===== DATA

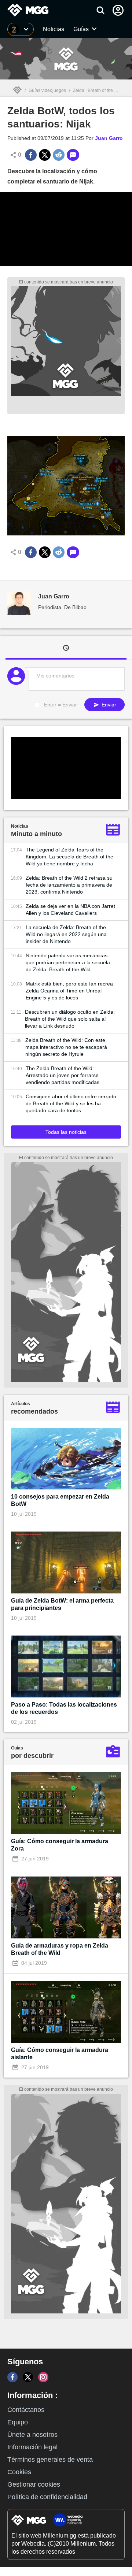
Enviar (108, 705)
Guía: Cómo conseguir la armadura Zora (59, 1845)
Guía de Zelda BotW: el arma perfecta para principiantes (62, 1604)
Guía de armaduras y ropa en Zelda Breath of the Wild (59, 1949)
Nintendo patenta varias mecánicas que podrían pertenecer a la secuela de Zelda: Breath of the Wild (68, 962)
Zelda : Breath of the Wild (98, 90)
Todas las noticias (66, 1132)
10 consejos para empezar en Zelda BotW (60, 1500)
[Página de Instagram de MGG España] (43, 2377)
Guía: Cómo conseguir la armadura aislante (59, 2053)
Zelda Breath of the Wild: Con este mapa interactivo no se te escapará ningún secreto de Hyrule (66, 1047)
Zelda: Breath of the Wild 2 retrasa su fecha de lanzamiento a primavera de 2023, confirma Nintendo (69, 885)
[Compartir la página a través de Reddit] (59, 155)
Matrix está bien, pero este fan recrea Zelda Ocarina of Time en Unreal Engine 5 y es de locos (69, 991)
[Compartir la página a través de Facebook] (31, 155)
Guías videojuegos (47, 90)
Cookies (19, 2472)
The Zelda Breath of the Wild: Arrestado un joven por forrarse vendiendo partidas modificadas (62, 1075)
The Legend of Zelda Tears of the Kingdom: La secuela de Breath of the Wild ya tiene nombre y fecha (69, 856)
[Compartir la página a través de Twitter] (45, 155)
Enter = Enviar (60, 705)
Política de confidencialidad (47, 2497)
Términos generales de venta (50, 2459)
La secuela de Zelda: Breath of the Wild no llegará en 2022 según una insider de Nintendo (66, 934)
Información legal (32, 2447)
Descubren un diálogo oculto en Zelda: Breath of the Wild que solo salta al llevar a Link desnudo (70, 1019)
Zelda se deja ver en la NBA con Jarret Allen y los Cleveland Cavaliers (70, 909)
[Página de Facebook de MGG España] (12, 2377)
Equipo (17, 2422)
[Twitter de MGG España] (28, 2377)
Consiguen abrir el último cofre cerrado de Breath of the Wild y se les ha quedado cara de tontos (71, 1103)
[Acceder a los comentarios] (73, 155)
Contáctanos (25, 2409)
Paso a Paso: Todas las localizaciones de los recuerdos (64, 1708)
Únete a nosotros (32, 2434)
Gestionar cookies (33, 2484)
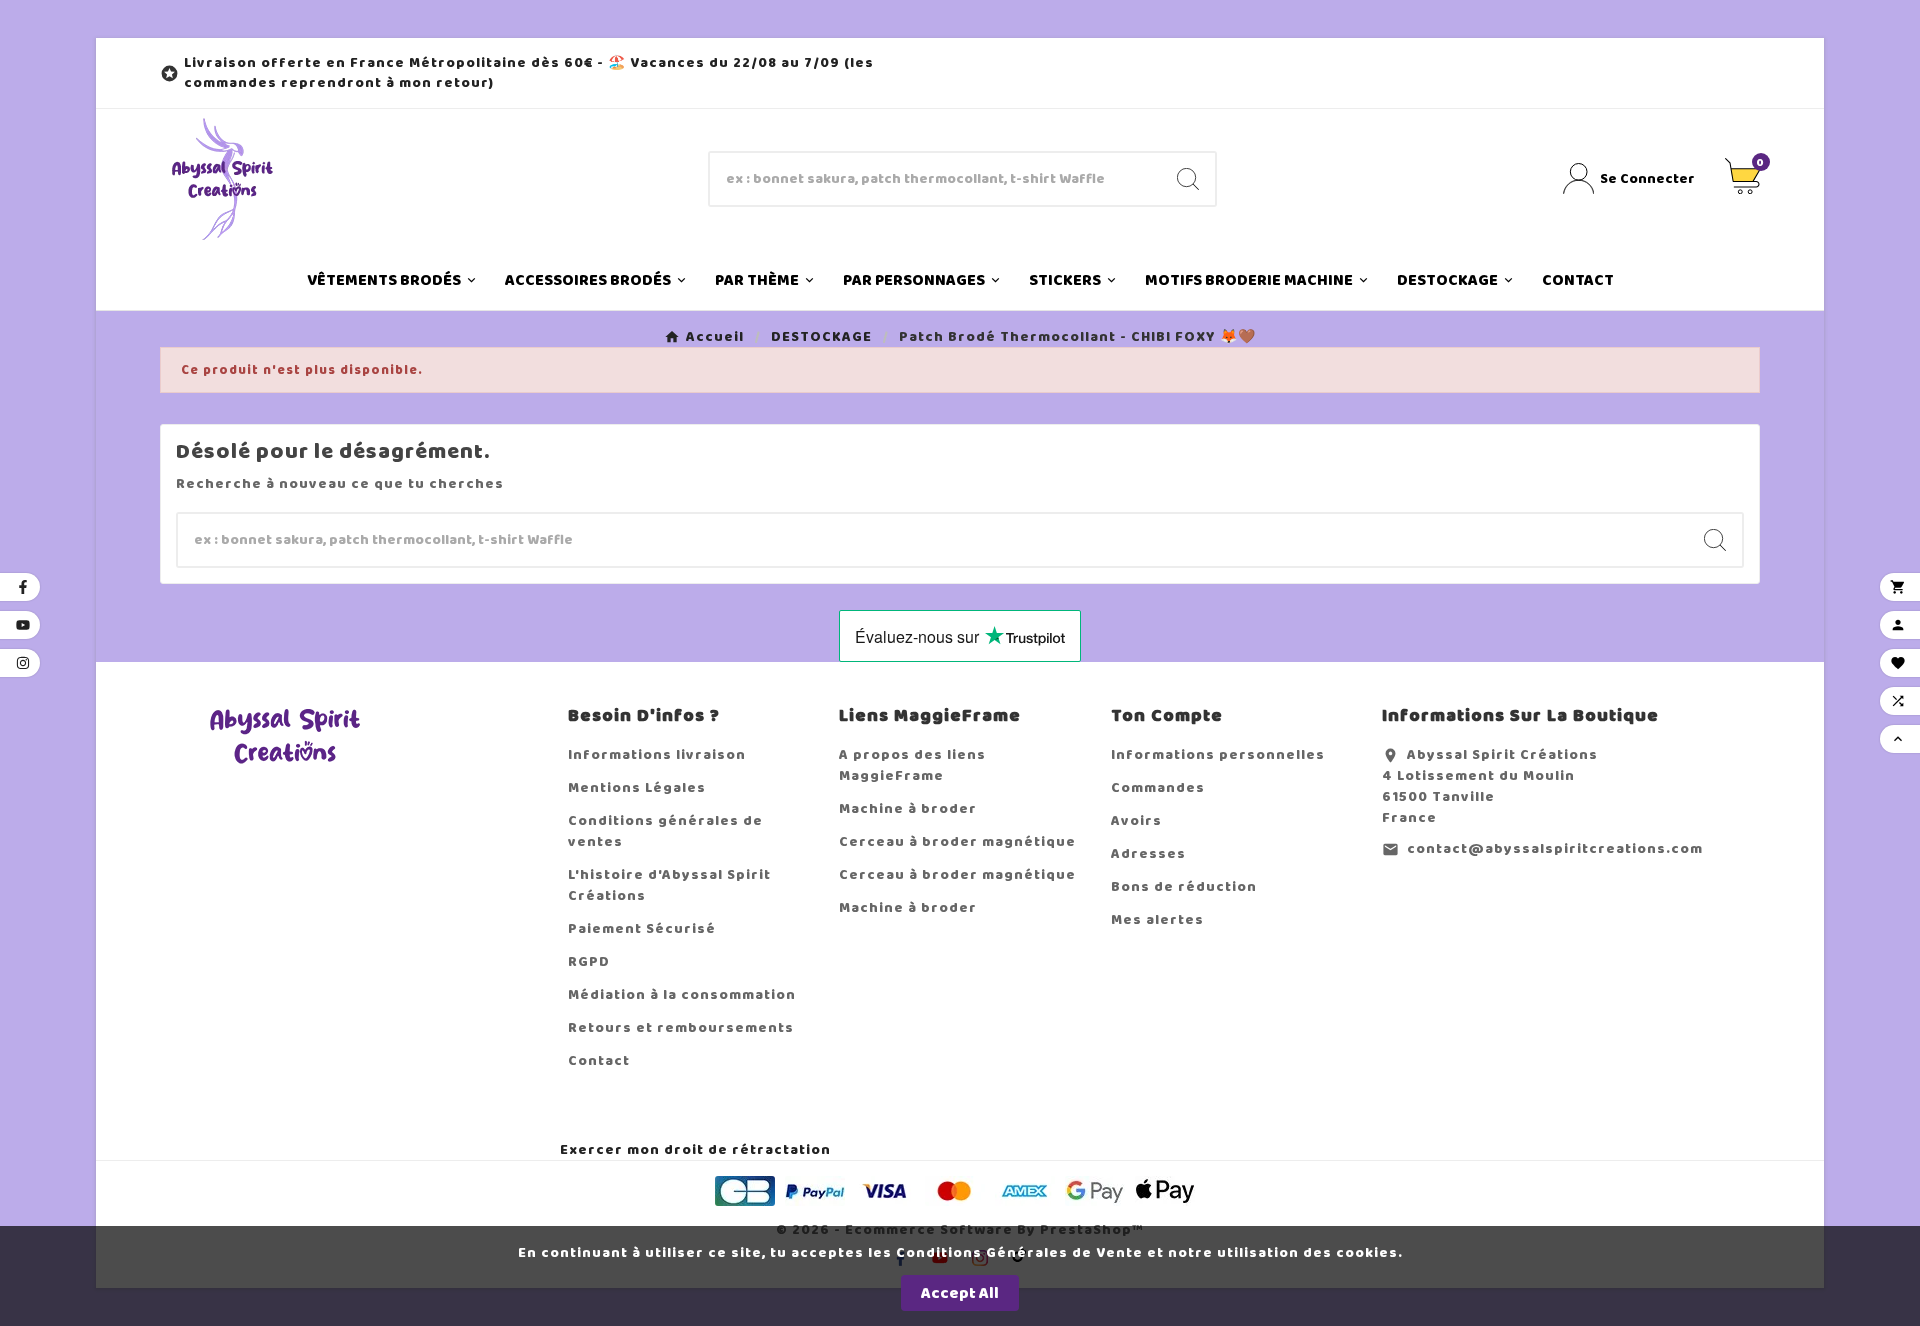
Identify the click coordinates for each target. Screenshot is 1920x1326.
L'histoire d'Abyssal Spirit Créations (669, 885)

==========
===== DATA

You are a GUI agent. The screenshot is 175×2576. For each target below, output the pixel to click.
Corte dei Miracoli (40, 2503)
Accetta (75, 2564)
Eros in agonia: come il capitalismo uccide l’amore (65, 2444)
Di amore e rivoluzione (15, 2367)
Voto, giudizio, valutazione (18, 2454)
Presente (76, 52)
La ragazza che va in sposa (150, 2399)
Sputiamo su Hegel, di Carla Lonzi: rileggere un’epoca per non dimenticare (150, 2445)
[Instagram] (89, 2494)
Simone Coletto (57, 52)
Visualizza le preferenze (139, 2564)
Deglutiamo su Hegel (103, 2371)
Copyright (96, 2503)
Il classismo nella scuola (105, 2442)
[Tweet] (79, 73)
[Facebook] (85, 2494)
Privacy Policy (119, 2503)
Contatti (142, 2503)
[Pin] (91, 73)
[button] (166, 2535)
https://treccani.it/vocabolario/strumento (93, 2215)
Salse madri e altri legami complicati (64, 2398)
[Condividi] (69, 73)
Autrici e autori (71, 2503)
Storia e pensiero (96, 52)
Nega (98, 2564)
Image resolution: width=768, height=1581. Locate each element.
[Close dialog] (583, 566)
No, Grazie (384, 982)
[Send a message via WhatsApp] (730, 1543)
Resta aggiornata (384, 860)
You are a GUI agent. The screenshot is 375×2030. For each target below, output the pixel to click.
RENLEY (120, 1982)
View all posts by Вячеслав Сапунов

==========

■ WORK ITEM ■
Everything above from the line that has "Descubren un diálogo" down to the line that has "L'histoire d'Abyssal Spirit" should be output exactly, with both of those lines included. Leave the pictures behind.

■ ANSWER BOX ■
Descubren un diálogo oculto en Zelda: Breath of the Wild que solo salta al llevar a Link desnudo (70, 1019)
Zelda se deja ver en la NBA con Jarret Allen y los Cleveland Cavaliers (70, 909)
[Página de Facebook de MGG España] (12, 2377)
Equipo (17, 2422)
[Twitter de MGG España] (28, 2377)
Consiguen abrir el último cofre cerrado de Breath of the Wild y se les ha quedado cara de tontos (71, 1103)
[Acceder a los comentarios] (73, 155)
Contáctanos (25, 2409)
Paso a Paso: Todas las localizaciones de los recuerdos (64, 1708)
Únete a nosotros (32, 2434)
Gestionar cookies (33, 2484)
Identify the click coordinates for each target. Screenshot is 1920x1326.
L'histoire d'Abyssal Spirit Créations (669, 885)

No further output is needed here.